WASHINGTON—A new study reveals that consumers ended the year with a record $57.1 billion net increase in credit card debt – 47% more than 2013 and 55% more than 2012.
Growing consumer credit card debt statistics support the notion of a rapidly improving economy, evidenced by the fact nearly three million jobs were added in 2014 while the unemployment rate closed the year at 5.6%, reports CardHub, which released it’s 2014 Credit Card Debt Study. The fact that defaults are at their lowest level since CardHub’s sister company WalletHub began tracking credit card debt six years ago also indicates that consumers have the financial wherewithal to remain current on their obligations.
That’s the good news, CardHub explained.
The bad news is that while economic gains are making spending habits sustainable for now, attitudes toward debt have not improved since the Great Recession.
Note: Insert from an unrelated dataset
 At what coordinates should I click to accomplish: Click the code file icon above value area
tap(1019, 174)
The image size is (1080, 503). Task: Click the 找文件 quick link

With consumers ending 2014 with a $57.1-billion net gain in credit card debt, CardHub projects that consumers will tally more than $60 billion in new credit card debt during 2015 – a 5% increase.
“We’ve now had six consecutive quarters of year-over-year increases in our credit card debt load,” CardHub stated. “As a result, we must strive to remember the corrosive impact of debt on household finances during the recession and work to get out from under its influence before the burden becomes unbearable again.”
Other study highlights:
- U.S. consumers incurred $45.5 billion in credit card debt during the fourth quarter alone.
- While defaults are at a six-year low, the average household’s credit card balance – nearly $7,200 as of the end of 2014 – is growing dangerously close to the $8,300 tipping point previously identified by CardHub as being unsustainable.
Consumers have now racked up close to $180 billion in credit card debt following the nearly debt-neutral years of 2009 and 2010.